▶ _How to complete this task_:
Everything from the line holding "Task: Uncheck Inclure" through the end of the records should be printed exactly, apart from the pictures.

****

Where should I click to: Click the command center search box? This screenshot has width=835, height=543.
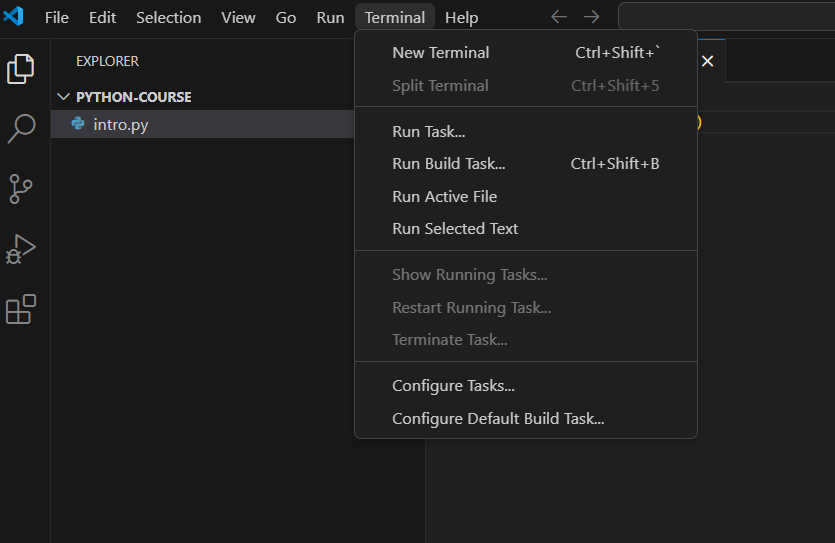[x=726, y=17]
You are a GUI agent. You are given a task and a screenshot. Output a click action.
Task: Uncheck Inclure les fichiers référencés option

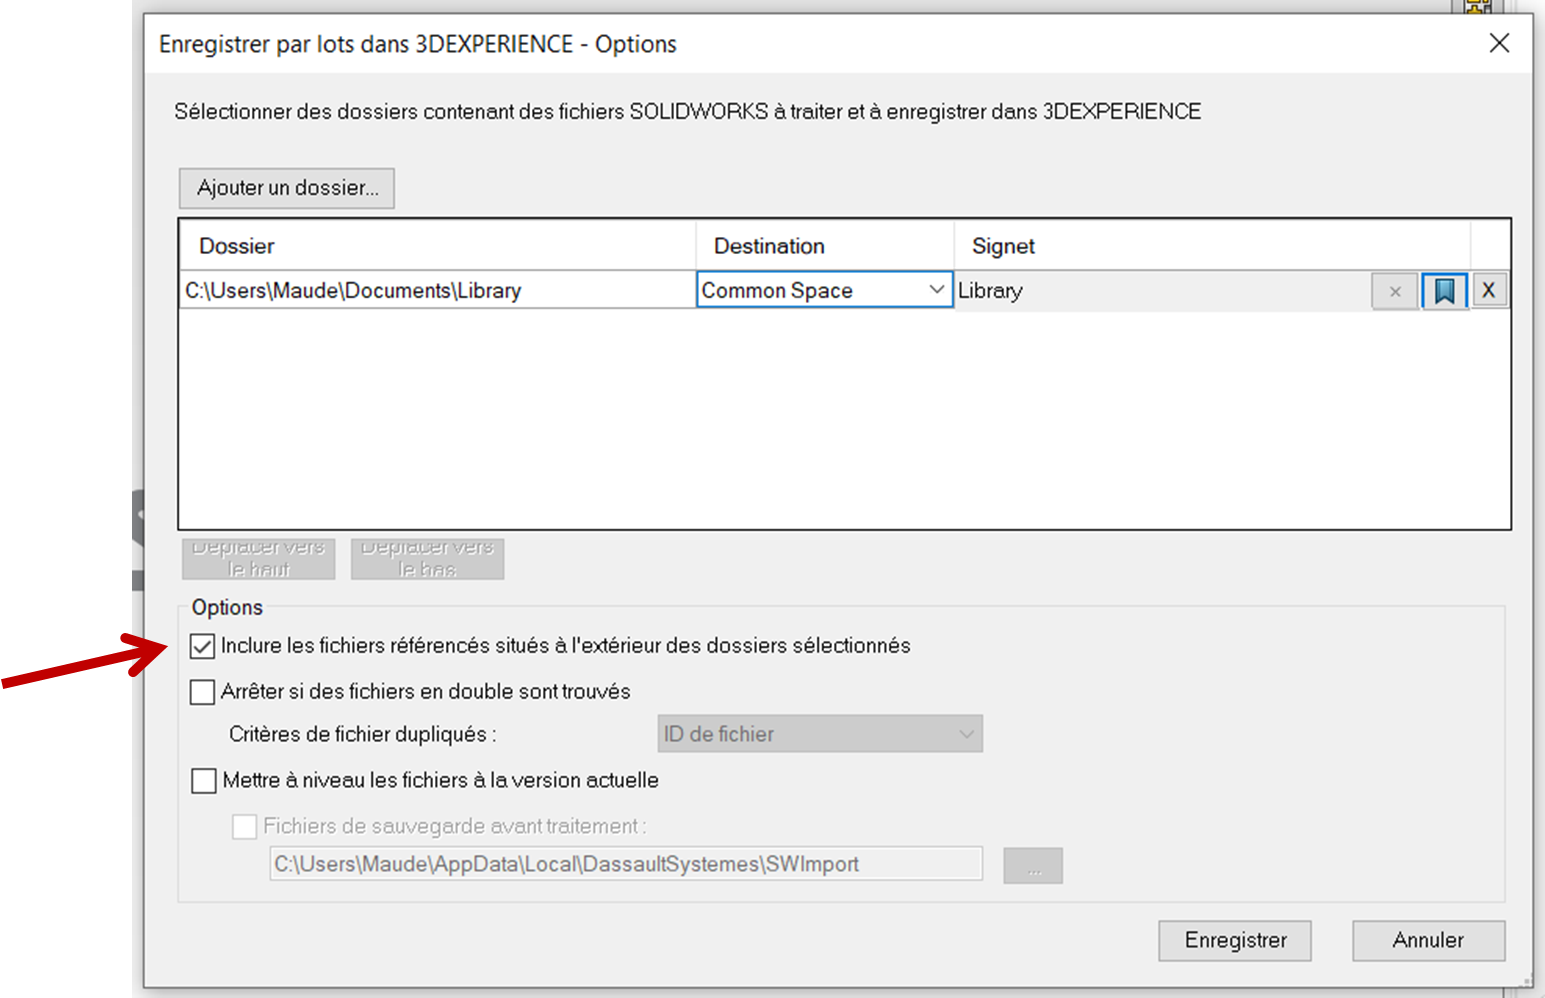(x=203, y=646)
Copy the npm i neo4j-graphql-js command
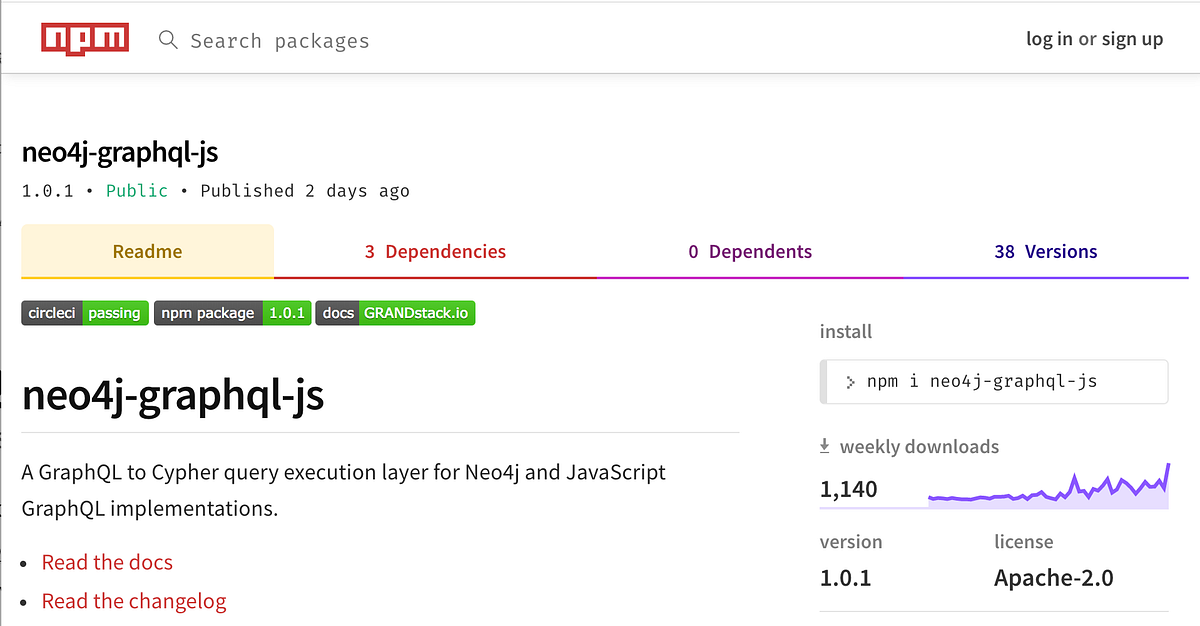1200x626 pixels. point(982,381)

****

▶ _Answer below_:
Task: Uncheck Inclure les fichiers référencés option

(x=203, y=646)
Copy the npm i neo4j-graphql-js command
1200x626 pixels. point(982,381)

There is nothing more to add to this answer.